New Insights on Multifunctional Nano-platform Against Cutaneous Leishmaniasis

HIGA LH, MONTANARI JA, SCHILRREFF P., RONCAGLIA D, MORILLA MJ AND ROMERO EL.

Basilea

Conferencia; 3rd European Conference for Clinical Nanomedicine; 2010

European Foundation for Clinical Nanomedicine

Our laboratory has developed the concept of multifunctional platform for the treatment of cutaneous leishmaniasis, as UltraDeformable archaeosomes (UDa) made of ([Total polar lipids from extremely halophilic Halorubrum tebenquichense non alkaliphilic strain, plus carotenoids, retinal and bacterioruberin]: soy Pc: sodium cholate 3:3:1 w/w) loaded with a hydrophobic Zn phtalocyanine as a sunlight triggered photodynamic agent, or with a model protein ovoalbumine (OVA), for topical immunization. We have found that UDa-ZnPc (1.25 mM ZnPc-1 mM phospholipids) elicited 100 % anti- Leishmania braziliensis promastigote activity (APA) as well as 80 % anti amastigote activity (AA) after only 15 min sunlight irradiation (15 J/cm2). Surprisingly empty UDa and UDa-ZnPc also showed an extensive non-photodynamic leishmanicidal activity. Remarkably, the phagocytosis of UDa-ZnPc by infected host cells (and not the simple diffusion of free ZnPc) probably led to products of ZnPc metabolization that were innocuous for the host but lethal for the parasites, even in the dark.
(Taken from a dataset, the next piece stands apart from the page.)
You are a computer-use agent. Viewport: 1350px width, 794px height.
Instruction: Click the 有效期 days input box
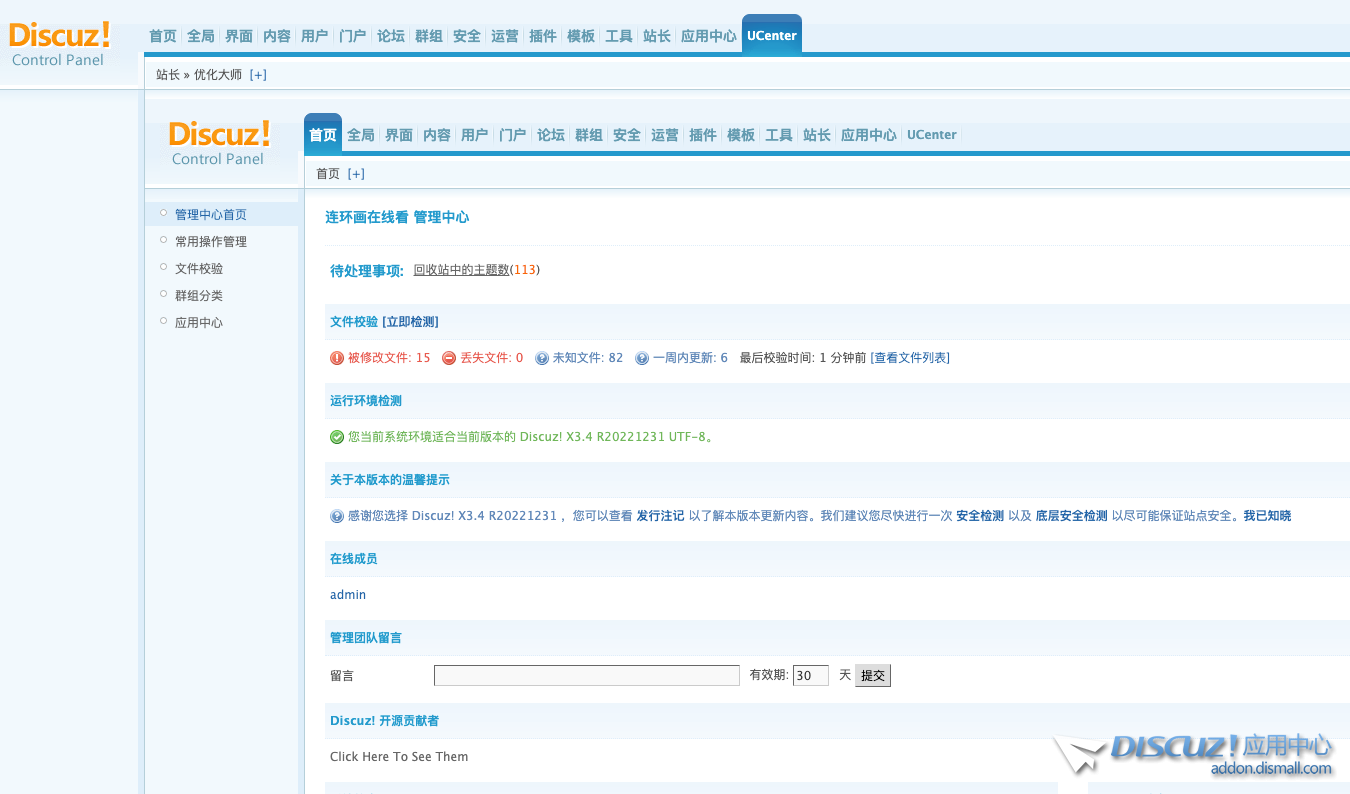click(x=810, y=676)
This means that in the absence of host cells toxicity (apoptosis/oxidative stress by GSH consumption, release of lactate dehydrogenase, MTT) minor doses of empty UDa or UDa-ZnPc had got a fast and deeply in vitro destructive effect against the extra and intracellular forms of the leishmania parasites, which is accelerated but not triggered by sunlight irradiation. On the other hand, two levels of OVA (0.3 mgOVA/ 0.6mg phospholipids and 0.6mg OVA/ 0.6 mg phospholipids)/ were applied as OVA-UDa on an area of 2 cm2 in non shaved nor stripped Balb/c mice. We found that the titers of systemic IgG resulted OVA-dosis dependent and slightly higher for 0.3 mg OVA than for 0.6 mg OVA. This means that a threshold dose exists above which a systemic response can not be improved. The presence of archaeolipids in the ternary matrix of UDa-OVA should be responsible for the earlier and pronounced response that requires lower amounts of OVA than the obtained with conventional (without archaeolipids) ultradeformable liposomes. It is likely therefore that in vivo the leishmanicidal effect of UDa could result from a synergistic effect fruit from its multiple leishmanicidal activity and its superior (in the absence of penetration enhancers and organic solvent is ten-folds as compared to conventional liposomes) capacity of penetration across the stratum corneum.